The current transaction deficit reflects the state of the national economic balance against foreign currencies, or a bad external balance. The 2018 transaction deficit reached IDR 441.05 trillion (with the assumption of 1 USD = IDR 14,200). This is a gigantic value which had never taken place since the founding of the Republic of Indonesia.
Meanwhile, the State Budget (APBN) deficit reflects the worsening condition of State finances. All Indonesian economic actors, including companies and State Owned Enterprises (BUMN) and households are thus deteriorating. Meanwhile, State finances are drying up.
According to data from the Ministry of Finance, the State Budget deficit per end of January 2019 stood at IDR 45,8 trillion. Furthermore, the realization of the budget deficit in the 2019 State Budget are reaching IDR 54,61 trillion, or approximately 0,34% of GDP until the end of February 2019.
The deficit increased again by the end of March 2019, reaching IDR 102 trillion. The realization of A budget deficit is higher than the budget deficit over the same period of 2018, which marked IDR 85.5 trillion. If this continues, then the State Budget deficit will exceed the limit set by the State Finance Law.
This twin deficit reflects the fact that Indonesia is in fact unable to finance its own economic development. The current transaction deficit means that the nation has no more reserves to finance government expenditures.
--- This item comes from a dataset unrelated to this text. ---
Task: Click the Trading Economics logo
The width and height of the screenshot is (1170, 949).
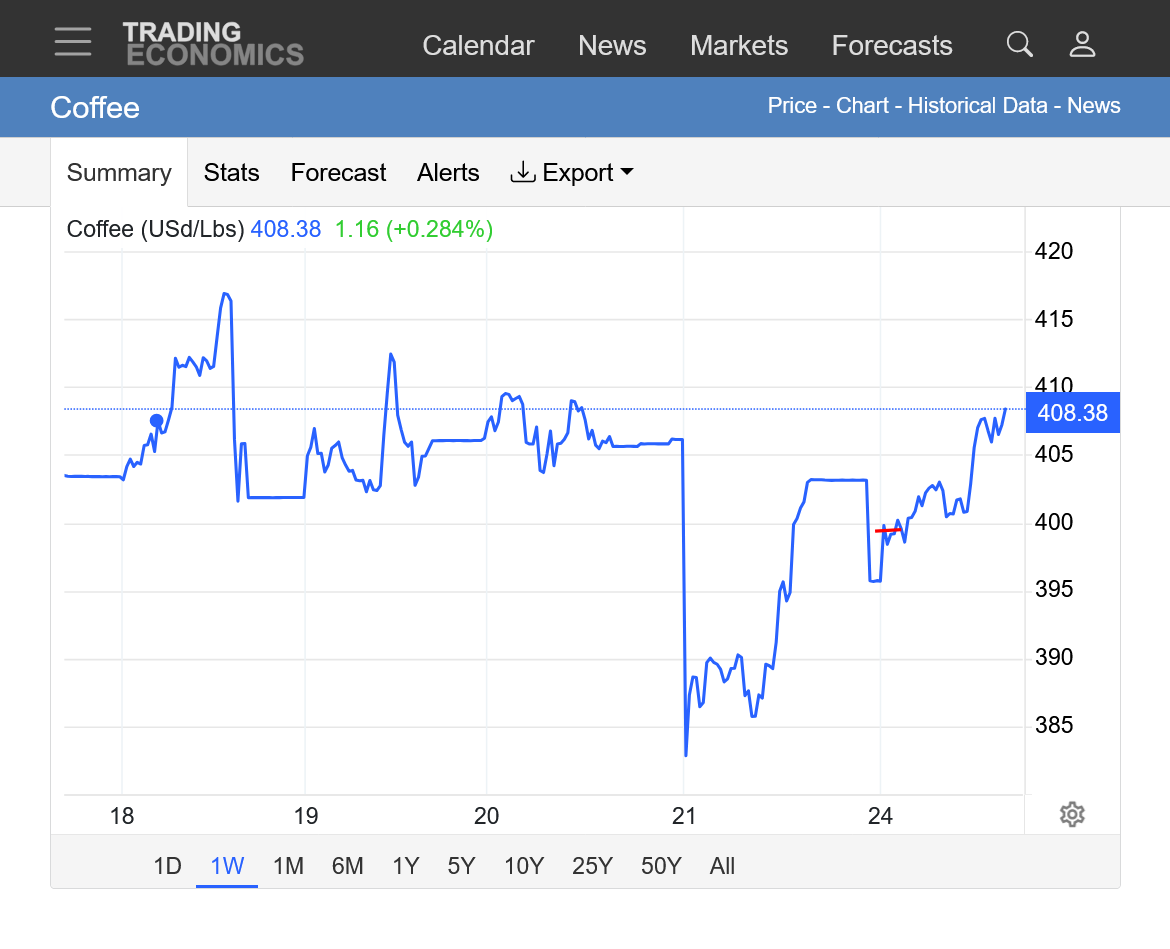Action: 213,44
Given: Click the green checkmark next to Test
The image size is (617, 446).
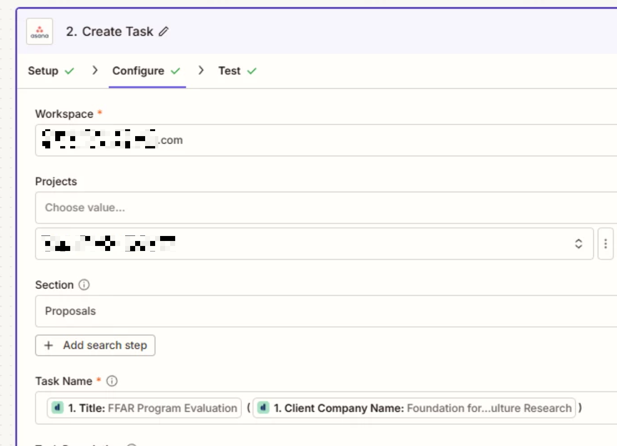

Meanwhile, the influx of capital flows from foreign debt and foreign investment, which have traditionally been relied upon by the government, cannot cover the much larger capital outflow leaving the country as profit from foreign direct investment, foreign indirect investment or portfolio investment and overseas debt interest. What is the amount of capital outflow calculated as foreign profit? This can be noted in the primary income deficit that has been the biggest contributor to the current transaction deficit.
According to Bank Indonesia data, the value of primary income deficit in 2018 amounted to USD 30.42 billion or IDR 431.95 trillion. Within this deficit lies the deficit caused by payments for foreign and overseas services, in the amount of USD 7.101 billion or IDR 100.84 trillion.
This means that as the amount of foreign investment entering Indonesia rises, larger profits will be sent overseas. The bigger the government and private debt which comes into Indonesia, the greater the amount of funds that will be sent overseas for interest payments. The greater the government adds to its debt, the greater the interest and obligations falling due which must be paid by the government to the lender.
Meanwhile, it is impossible for the government to raise its revenue from taxable income or non-taxable income. Why is this? It is because national economic capacity does not increase, so the volume of tax revenues also fails to rise.
While national reserves are unavailable for existing development, there is no reinvestment of the profits generated by foreign capital into the Indonesian economy. As a result, government revenues do not rise, while their obligations loom larger. Has the Indonesian government in fact gone bankrupt?